**Prompt:** Copy the items below word for word, starting with the line that contains "836x586 pixels. How" and going on through the line that contains "[x=451, y=328]". Copy only those lines.

### Input material ###

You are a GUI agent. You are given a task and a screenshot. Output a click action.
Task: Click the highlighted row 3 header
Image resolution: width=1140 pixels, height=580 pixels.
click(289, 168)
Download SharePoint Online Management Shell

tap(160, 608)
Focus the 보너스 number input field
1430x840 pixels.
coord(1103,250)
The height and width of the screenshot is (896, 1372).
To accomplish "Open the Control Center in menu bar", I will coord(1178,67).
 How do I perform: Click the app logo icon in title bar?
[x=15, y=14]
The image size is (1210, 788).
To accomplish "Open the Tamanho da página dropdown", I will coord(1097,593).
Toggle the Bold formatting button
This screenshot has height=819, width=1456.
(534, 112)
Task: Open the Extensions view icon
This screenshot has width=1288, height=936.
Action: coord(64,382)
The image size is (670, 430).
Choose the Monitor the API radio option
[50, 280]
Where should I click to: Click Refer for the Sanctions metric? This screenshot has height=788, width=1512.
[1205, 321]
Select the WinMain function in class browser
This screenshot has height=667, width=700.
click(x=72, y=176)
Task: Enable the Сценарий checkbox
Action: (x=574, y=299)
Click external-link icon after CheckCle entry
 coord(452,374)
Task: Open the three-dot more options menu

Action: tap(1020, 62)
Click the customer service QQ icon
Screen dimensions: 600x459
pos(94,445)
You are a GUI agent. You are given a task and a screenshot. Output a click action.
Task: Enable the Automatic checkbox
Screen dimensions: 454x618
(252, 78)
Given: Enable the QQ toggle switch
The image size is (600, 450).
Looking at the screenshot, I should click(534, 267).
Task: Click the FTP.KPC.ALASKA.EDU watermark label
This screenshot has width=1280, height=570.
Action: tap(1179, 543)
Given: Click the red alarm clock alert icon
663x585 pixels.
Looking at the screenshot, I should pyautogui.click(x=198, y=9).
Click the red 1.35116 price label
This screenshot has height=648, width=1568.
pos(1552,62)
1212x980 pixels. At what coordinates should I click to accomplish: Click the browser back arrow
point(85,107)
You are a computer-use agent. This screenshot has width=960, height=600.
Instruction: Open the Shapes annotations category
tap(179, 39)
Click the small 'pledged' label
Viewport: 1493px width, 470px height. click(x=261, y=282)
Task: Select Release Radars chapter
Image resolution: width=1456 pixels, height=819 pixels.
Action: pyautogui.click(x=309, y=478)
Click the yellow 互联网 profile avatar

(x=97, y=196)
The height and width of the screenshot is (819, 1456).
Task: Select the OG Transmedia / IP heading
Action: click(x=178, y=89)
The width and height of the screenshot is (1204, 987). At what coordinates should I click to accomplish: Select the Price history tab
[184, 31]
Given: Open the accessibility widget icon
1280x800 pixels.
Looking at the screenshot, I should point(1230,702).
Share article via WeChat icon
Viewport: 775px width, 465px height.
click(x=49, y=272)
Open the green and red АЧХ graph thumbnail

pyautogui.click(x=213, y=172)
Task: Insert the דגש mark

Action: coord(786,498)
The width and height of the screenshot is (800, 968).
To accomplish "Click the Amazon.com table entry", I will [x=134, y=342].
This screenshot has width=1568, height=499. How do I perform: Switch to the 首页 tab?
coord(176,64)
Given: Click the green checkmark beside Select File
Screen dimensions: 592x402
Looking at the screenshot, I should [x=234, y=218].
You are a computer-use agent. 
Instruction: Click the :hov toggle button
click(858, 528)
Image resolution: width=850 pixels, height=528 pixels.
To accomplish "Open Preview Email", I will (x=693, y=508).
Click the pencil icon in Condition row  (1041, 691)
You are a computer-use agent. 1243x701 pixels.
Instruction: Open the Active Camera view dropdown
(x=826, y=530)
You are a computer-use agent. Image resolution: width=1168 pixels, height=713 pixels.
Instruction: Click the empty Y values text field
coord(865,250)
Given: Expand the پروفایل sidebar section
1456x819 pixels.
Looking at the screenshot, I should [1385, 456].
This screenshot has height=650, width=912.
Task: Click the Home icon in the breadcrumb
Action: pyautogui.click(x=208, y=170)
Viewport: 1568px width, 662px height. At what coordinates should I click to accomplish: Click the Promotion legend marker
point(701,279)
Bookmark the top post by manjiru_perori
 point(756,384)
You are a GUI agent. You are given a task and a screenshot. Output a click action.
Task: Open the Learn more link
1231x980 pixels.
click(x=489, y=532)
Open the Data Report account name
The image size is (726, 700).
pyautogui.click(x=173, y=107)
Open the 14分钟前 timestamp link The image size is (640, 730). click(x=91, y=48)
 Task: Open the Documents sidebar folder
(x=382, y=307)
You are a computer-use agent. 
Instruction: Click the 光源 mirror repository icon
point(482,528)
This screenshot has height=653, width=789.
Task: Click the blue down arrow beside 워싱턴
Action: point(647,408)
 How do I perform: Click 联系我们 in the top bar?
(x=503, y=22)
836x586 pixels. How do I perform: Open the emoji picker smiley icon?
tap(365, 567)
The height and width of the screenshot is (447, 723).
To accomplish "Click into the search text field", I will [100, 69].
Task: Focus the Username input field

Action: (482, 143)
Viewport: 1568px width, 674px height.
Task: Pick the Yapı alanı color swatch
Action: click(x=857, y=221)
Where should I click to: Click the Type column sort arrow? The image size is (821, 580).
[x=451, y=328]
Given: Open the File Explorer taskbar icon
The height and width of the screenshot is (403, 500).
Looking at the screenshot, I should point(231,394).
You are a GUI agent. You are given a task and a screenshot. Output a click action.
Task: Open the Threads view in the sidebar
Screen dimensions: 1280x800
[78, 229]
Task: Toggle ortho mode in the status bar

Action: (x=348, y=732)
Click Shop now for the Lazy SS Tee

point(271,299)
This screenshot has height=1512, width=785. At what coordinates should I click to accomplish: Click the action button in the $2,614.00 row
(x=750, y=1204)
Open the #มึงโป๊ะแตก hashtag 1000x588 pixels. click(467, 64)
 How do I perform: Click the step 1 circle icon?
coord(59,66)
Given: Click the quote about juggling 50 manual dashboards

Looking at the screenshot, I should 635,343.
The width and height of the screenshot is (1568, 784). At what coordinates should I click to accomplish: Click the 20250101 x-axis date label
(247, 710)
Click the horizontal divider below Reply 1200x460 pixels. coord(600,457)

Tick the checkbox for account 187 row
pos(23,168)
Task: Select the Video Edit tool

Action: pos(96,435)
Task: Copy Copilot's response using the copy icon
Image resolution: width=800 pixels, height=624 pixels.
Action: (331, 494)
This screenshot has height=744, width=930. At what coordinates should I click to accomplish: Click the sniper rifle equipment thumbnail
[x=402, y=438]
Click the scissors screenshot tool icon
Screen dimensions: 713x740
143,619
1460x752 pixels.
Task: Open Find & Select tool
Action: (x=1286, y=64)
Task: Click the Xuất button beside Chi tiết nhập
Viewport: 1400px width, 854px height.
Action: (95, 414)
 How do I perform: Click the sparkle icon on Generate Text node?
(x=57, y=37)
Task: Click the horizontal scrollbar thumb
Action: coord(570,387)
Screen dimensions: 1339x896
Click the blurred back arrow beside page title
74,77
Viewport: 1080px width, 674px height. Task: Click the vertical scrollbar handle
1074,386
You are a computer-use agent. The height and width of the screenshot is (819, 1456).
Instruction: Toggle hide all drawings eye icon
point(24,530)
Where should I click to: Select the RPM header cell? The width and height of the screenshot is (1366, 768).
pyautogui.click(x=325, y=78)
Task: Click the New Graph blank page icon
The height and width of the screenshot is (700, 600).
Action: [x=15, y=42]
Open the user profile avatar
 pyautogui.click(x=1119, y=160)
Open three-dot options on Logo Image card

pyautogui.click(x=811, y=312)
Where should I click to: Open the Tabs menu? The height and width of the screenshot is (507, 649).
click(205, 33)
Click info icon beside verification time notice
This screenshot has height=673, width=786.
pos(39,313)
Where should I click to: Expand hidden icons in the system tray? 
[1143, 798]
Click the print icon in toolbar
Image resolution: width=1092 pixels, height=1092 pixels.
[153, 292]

###

**Completed task:**
836x586 pixels. How do I perform: Open the emoji picker smiley icon?
tap(365, 567)
The height and width of the screenshot is (447, 723).
To accomplish "Click into the search text field", I will [100, 69].
Task: Focus the Username input field

Action: (482, 143)
Viewport: 1568px width, 674px height.
Task: Pick the Yapı alanı color swatch
Action: click(x=857, y=221)
Where should I click to: Click the Type column sort arrow? The image size is (821, 580).
[x=451, y=328]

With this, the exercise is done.